* _REQUIREMENT_
Would you retype the whole listing exactly?

* _EXTRACTED MATERIAL_
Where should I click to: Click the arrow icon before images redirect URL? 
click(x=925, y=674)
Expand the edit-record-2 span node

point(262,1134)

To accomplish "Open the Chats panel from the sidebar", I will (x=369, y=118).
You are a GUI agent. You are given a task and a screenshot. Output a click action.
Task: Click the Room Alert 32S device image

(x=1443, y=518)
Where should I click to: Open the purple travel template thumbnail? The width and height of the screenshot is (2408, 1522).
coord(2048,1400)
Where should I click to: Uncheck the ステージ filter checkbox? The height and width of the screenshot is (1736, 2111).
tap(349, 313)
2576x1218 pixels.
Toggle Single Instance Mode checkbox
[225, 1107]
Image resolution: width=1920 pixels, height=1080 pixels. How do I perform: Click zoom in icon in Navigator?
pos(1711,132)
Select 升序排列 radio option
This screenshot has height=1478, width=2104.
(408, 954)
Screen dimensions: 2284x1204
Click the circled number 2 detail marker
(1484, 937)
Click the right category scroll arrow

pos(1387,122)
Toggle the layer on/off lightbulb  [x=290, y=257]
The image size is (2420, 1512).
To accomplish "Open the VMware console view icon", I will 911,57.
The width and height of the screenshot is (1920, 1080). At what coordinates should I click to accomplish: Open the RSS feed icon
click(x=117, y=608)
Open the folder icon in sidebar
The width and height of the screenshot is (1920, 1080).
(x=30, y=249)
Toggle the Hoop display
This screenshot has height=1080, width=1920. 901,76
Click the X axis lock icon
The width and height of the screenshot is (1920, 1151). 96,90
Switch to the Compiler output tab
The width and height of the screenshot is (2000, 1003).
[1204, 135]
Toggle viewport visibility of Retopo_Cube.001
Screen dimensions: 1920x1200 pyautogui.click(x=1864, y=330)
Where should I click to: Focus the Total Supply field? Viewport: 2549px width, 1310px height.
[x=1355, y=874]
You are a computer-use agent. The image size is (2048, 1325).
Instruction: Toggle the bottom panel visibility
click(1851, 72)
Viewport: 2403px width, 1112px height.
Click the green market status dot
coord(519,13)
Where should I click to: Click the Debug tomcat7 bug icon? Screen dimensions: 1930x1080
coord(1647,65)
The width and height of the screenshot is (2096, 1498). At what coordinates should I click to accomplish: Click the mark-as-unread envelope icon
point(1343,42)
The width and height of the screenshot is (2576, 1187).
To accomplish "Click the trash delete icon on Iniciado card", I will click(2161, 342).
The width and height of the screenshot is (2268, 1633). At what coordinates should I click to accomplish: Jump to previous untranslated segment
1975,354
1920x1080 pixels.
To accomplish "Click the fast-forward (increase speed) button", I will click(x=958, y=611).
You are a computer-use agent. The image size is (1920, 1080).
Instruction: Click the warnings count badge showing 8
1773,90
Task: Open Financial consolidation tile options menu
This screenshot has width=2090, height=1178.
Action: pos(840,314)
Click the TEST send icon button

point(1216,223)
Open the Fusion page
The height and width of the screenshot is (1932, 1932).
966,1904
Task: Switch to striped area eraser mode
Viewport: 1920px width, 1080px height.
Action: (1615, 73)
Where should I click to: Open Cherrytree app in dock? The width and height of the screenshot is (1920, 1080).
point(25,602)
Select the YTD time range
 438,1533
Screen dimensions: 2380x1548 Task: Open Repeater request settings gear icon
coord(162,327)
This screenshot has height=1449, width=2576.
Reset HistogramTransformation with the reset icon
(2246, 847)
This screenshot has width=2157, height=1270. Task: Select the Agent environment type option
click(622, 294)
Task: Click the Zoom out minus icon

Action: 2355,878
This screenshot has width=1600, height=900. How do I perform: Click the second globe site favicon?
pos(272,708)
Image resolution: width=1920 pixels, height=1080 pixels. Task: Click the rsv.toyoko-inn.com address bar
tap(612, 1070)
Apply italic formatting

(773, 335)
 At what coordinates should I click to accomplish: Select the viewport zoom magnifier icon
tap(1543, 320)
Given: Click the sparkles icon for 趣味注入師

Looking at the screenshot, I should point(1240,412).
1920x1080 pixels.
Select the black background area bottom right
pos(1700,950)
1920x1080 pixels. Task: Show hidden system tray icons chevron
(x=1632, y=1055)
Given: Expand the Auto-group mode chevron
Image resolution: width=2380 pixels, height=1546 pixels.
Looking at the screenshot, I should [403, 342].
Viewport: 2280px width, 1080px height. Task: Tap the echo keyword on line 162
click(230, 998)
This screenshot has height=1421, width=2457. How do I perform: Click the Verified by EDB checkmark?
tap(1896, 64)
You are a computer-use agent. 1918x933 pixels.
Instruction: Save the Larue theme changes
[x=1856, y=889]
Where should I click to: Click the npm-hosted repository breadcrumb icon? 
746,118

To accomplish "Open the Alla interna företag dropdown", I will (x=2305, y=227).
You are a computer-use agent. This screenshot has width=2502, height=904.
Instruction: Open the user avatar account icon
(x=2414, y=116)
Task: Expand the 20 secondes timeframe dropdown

* _ANSWER TO THE PROBLEM_
Where should I click to: Click the arrow icon before images redirect URL? 
click(x=925, y=674)
Expand the edit-record-2 span node

point(262,1134)

To accomplish "Open the Chats panel from the sidebar", I will (x=369, y=118).
You are a GUI agent. You are given a task and a screenshot. Output a click action.
Task: Click the Room Alert 32S device image

(x=1443, y=518)
Where should I click to: Open the purple travel template thumbnail? The width and height of the screenshot is (2408, 1522).
coord(2048,1400)
Where should I click to: Uncheck the ステージ filter checkbox? The height and width of the screenshot is (1736, 2111).
tap(349, 313)
2576x1218 pixels.
Toggle Single Instance Mode checkbox
[225, 1107]
Image resolution: width=1920 pixels, height=1080 pixels. How do I perform: Click zoom in icon in Navigator?
pos(1711,132)
Select 升序排列 radio option
This screenshot has height=1478, width=2104.
(408, 954)
Screen dimensions: 2284x1204
Click the circled number 2 detail marker
(1484, 937)
Click the right category scroll arrow

pos(1387,122)
Toggle the layer on/off lightbulb  [x=290, y=257]
The image size is (2420, 1512).
To accomplish "Open the VMware console view icon", I will 911,57.
The width and height of the screenshot is (1920, 1080). At what coordinates should I click to accomplish: Open the RSS feed icon
click(x=117, y=608)
Open the folder icon in sidebar
The width and height of the screenshot is (1920, 1080).
(x=30, y=249)
Toggle the Hoop display
This screenshot has height=1080, width=1920. 901,76
Click the X axis lock icon
The width and height of the screenshot is (1920, 1151). 96,90
Switch to the Compiler output tab
The width and height of the screenshot is (2000, 1003).
[1204, 135]
Toggle viewport visibility of Retopo_Cube.001
Screen dimensions: 1920x1200 pyautogui.click(x=1864, y=330)
Where should I click to: Focus the Total Supply field? Viewport: 2549px width, 1310px height.
[x=1355, y=874]
You are a computer-use agent. The image size is (2048, 1325).
Instruction: Toggle the bottom panel visibility
click(1851, 72)
Viewport: 2403px width, 1112px height.
Click the green market status dot
coord(519,13)
Where should I click to: Click the Debug tomcat7 bug icon? Screen dimensions: 1930x1080
coord(1647,65)
The width and height of the screenshot is (2096, 1498). At what coordinates should I click to accomplish: Click the mark-as-unread envelope icon
point(1343,42)
The width and height of the screenshot is (2576, 1187).
To accomplish "Click the trash delete icon on Iniciado card", I will click(2161, 342).
The width and height of the screenshot is (2268, 1633). At what coordinates should I click to accomplish: Jump to previous untranslated segment
1975,354
1920x1080 pixels.
To accomplish "Click the fast-forward (increase speed) button", I will click(x=958, y=611).
You are a computer-use agent. The image size is (1920, 1080).
Instruction: Click the warnings count badge showing 8
1773,90
Task: Open Financial consolidation tile options menu
This screenshot has width=2090, height=1178.
Action: pos(840,314)
Click the TEST send icon button

point(1216,223)
Open the Fusion page
The height and width of the screenshot is (1932, 1932).
966,1904
Task: Switch to striped area eraser mode
Viewport: 1920px width, 1080px height.
Action: (1615, 73)
Where should I click to: Open Cherrytree app in dock? The width and height of the screenshot is (1920, 1080).
point(25,602)
Select the YTD time range
 438,1533
Screen dimensions: 2380x1548 Task: Open Repeater request settings gear icon
coord(162,327)
This screenshot has height=1449, width=2576.
Reset HistogramTransformation with the reset icon
(2246, 847)
This screenshot has width=2157, height=1270. Task: Select the Agent environment type option
click(622, 294)
Task: Click the Zoom out minus icon

Action: 2355,878
This screenshot has width=1600, height=900. How do I perform: Click the second globe site favicon?
pos(272,708)
Image resolution: width=1920 pixels, height=1080 pixels. Task: Click the rsv.toyoko-inn.com address bar
tap(612, 1070)
Apply italic formatting

(773, 335)
 At what coordinates should I click to accomplish: Select the viewport zoom magnifier icon
tap(1543, 320)
Given: Click the sparkles icon for 趣味注入師

Looking at the screenshot, I should point(1240,412).
1920x1080 pixels.
Select the black background area bottom right
pos(1700,950)
1920x1080 pixels. Task: Show hidden system tray icons chevron
(x=1632, y=1055)
Given: Expand the Auto-group mode chevron
Image resolution: width=2380 pixels, height=1546 pixels.
Looking at the screenshot, I should [403, 342].
Viewport: 2280px width, 1080px height. Task: Tap the echo keyword on line 162
click(230, 998)
This screenshot has height=1421, width=2457. How do I perform: Click the Verified by EDB checkmark?
tap(1896, 64)
You are a computer-use agent. 1918x933 pixels.
Instruction: Save the Larue theme changes
[x=1856, y=889]
Where should I click to: Click the npm-hosted repository breadcrumb icon? 
746,118

To accomplish "Open the Alla interna företag dropdown", I will (x=2305, y=227).
You are a computer-use agent. This screenshot has width=2502, height=904.
Instruction: Open the user avatar account icon
(x=2414, y=116)
Task: Expand the 20 secondes timeframe dropdown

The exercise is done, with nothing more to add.